There is a plethora of material to read on how to develop a solid marketing strategy or a strategic marketing plan, but the fundamental bedrock will always go back to the essence of good strategy, which is this:
- A clear and cogent articulation of the ends sought
- A rigorous analysis and synthesis of the various ways to reach the ends
- And a thoughtful presentation of the means that you can bring to bear in executing on the chosen way
It is important to note that a strategy should not be static; it is a dynamic process that involves continually scanning the environment and becoming fluent in the situational triggers that would suggest a change or adaptation. Thinking strategically is often like playing mental chess in terms of continually evaluating the landscape and making beneficial trade-offs or creative sacrifices to win the "game."
Some Foundational Questions
Whatever your definition of strategy is, the best companies continually ask the hard questions regarding their goals, objectives, strategies and actions. It is often the simple sounding questions as written out below that are among the most difficult for a company to answer. Successful firms, however, do not "hide" from them and continually attempt to answer the questions in a thoughtful and deliberate manner.
- Corporate strategy:
- What is your business?
- What business should you be in?
- What business do your customers think you are in?
- Who is your customer?
- What is of value to your customer?
- Competitive strategy:
- On what basis will you compete?
- What is your growth strategy?
- What product or services should you offer?
- Why do customers buy your offerings versus a competitor?
- Where are your customers migrating?
- What competencies and capabilities will you need to satisfy your future customer?
- What is your alliance/partner strategy and footprint?
- How is your industry changing?
- What are your competitors doing to leapfrog you?

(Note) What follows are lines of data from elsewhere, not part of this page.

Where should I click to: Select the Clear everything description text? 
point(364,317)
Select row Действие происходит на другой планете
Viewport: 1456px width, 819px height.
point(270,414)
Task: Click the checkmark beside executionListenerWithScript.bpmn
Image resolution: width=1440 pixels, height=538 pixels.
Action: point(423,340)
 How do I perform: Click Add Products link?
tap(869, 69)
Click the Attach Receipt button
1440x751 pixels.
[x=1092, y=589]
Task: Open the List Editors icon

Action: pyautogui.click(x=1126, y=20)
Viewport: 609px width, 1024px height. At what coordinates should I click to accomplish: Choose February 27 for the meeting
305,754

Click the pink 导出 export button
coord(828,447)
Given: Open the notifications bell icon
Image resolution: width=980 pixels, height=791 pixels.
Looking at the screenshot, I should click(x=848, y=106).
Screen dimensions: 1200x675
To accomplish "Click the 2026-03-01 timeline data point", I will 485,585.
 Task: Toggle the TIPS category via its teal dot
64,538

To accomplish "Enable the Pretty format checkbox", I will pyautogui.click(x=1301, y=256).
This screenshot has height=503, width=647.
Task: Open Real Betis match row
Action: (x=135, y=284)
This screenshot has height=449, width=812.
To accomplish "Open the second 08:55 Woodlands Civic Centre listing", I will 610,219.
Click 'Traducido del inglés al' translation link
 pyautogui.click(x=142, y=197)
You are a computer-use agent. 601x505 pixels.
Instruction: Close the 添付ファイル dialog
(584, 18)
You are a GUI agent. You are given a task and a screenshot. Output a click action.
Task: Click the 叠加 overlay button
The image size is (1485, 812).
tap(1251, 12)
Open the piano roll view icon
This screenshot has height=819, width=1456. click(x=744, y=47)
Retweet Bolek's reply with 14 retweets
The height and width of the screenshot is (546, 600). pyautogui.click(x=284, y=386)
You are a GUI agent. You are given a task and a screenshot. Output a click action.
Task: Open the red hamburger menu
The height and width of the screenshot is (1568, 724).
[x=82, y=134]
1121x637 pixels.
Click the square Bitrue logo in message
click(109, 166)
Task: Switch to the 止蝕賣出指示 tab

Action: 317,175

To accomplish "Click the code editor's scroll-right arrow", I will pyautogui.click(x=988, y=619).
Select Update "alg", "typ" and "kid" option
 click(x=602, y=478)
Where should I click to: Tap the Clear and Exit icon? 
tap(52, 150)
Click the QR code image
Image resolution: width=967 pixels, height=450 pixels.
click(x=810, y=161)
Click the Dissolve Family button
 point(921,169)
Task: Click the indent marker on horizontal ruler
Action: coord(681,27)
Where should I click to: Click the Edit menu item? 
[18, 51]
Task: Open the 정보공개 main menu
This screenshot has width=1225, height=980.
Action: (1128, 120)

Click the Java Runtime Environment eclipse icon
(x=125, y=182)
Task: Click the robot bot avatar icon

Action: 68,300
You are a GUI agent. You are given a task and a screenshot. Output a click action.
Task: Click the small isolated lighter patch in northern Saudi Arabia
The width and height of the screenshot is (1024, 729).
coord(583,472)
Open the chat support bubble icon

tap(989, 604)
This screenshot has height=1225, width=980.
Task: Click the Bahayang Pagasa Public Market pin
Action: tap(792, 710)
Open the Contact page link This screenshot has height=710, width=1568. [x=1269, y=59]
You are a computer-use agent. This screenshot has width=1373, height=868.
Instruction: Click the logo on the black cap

- What will you do to leapfrog your competitors?
Putting It All Together
This article is intended to stimulate some critical thinking and provide an outline for understanding and dissecting strategy. To reiterate, strategy is both simple and complex, with many nuances and layers underlying the "way" to achieve an objective.
As Harry R. Yarger writes in a U.S. Army college monograph titled Strategic Theory for the 21st Century: The Little Book on Big Strategy, "Strategy is neither simple nor easy, but the good strategist seeks to express the logic of strategy in the simplest, clearest terms." Yarger continues by noting the following:
Strategy assumes that while the future cannot be predicted, the strategic environment can be studied, assessed, and, to varying degrees, anticipated and manipulated.... Thus good strategy seeks to influence and shape the future environment as opposed to merely reacting to it.... Strategists must think holistically—that is, comprehensively. They must be cognizant of both the "big picture," their own organization's capabilities and resources, and the impact of their actions on the whole of the environment. Good strategy is never developed piecemeal or in isolation.
Lastly, as important as analysis is to developing a good strategy, synthesizing the disparate data elements is often the hardest part. Quoting an unconventional war games strategist, Malcolm Gladwell writes in Blink: "If you get too caught up in the production of information, you drown in the data.... You disaggregate everything and tear it apart, but you are never able to synthesize the whole."
Developing a strategy is like a lot of things that we do: It's rarely a black-or-white effort and is often built on the back of a moving target.
1 The section is adapted from The Financial Times Guide to Strategy by Richard Koch (2nd Ed.)